I've not heard from NOAA about the sea bass catch estimates. If anyone received a letter back from Dr. Sullivan or anyone else at NOAA please let me know.
Perhaps Dr. Sullivan sent our letters down the ladder and a response will take a little more time..
Fisherman being agitated about catch data is the oldest joke in fisheries management. Fishers that can demonstrate data's failing, however, aren't so funny.
Destroying a perfectly simple fishery to repair with bad catch estimates ain't funny either.
Getting less funny by the day.
Regulation . .
Here's my Comment to the Chesapeake Bay Watershed Agreement - http://www.chesapeakebay.net/S=0/chesapeakebaywatershedagreement/page
Greetings from Downstream,
Our once-blue Mid Atlantic ocean waters have grown greener & greener since the oyster collapse.

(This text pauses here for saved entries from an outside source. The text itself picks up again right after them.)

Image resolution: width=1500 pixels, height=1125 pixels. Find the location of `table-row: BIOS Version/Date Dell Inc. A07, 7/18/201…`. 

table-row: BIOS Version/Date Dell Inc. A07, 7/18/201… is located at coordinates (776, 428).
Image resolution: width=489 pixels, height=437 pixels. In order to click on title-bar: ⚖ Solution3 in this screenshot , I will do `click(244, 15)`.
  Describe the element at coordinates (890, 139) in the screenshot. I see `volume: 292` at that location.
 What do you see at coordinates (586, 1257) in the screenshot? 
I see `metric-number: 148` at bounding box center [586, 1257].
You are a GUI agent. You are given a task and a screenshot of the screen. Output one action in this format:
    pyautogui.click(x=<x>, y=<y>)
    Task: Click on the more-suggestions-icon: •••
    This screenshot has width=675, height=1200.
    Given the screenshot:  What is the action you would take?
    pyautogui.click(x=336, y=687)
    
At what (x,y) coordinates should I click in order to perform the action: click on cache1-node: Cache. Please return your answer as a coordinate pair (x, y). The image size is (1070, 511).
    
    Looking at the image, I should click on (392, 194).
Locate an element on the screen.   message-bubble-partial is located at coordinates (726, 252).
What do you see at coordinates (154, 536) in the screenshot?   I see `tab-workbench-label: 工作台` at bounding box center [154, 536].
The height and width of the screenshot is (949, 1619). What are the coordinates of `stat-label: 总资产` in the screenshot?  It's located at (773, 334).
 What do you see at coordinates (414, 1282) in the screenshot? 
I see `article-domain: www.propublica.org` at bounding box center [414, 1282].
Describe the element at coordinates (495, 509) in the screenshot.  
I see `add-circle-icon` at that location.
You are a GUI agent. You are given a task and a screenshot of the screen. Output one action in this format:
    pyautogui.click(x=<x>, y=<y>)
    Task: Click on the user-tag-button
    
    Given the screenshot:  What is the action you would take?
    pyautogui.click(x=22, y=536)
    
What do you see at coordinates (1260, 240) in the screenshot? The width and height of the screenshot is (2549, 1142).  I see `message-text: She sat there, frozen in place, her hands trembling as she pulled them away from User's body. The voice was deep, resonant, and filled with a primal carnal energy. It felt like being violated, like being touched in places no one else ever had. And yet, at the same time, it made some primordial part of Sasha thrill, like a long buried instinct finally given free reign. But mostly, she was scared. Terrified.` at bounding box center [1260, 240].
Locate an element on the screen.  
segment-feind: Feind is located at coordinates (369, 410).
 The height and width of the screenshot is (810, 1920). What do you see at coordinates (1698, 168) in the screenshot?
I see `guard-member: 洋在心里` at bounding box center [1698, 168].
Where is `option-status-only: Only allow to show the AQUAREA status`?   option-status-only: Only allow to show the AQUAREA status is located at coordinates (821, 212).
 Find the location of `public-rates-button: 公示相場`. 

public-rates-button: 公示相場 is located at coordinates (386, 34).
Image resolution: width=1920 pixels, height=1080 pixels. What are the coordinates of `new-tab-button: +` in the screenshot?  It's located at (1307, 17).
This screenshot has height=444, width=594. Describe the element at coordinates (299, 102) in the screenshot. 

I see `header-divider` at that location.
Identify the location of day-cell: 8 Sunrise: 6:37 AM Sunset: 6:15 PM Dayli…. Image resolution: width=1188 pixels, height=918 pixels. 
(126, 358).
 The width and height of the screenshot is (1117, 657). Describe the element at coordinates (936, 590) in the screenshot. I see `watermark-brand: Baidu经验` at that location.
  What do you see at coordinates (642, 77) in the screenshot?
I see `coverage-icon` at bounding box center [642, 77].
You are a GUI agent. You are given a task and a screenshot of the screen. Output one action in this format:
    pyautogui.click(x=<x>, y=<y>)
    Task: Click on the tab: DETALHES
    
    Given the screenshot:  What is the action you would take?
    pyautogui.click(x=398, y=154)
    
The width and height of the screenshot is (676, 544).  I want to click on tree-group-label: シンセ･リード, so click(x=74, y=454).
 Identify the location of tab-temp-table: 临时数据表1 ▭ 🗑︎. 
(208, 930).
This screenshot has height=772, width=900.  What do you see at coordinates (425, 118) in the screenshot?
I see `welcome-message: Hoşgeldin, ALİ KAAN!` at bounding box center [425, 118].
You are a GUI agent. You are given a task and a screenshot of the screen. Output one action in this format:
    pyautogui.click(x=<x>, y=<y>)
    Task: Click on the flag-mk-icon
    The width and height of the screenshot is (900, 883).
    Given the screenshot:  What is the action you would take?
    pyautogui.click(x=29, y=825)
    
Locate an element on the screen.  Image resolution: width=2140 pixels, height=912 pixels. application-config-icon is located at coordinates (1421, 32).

Where shell is fine for a put & take fishery; shell & shell mimics have not been useful as substrates for oyster-reef ecosystem restoration. More vertical surface appears crucial..
With green water sometimes extending 60 miles offshore these days, white marlin are now often pushed beyond canyon's edge in search of clear water in which they can feed. Even bluefish are 4X further out than 35 years ago..
Chesapeake outflows are trapped in an enormous eddy. Because ocean waters are nearly a meter higher on the north side the world's most powerful current, its evident that the Gulf Stream dams the very weak terminus of the Labrador current as it wanders south and inshore to a finish: Along the shelf waters of the southern Mid Atlantic Bight flushing is minimized.
Water quality collapse cumulative, your problems are greater than the Chesapeake's.
Seek to imitate successes in oyster reef restoration - not methods with a multi-decadal history of failure.
You must not lose the fight for water quality. Our marine fisheries & ecosystem are stressed enough.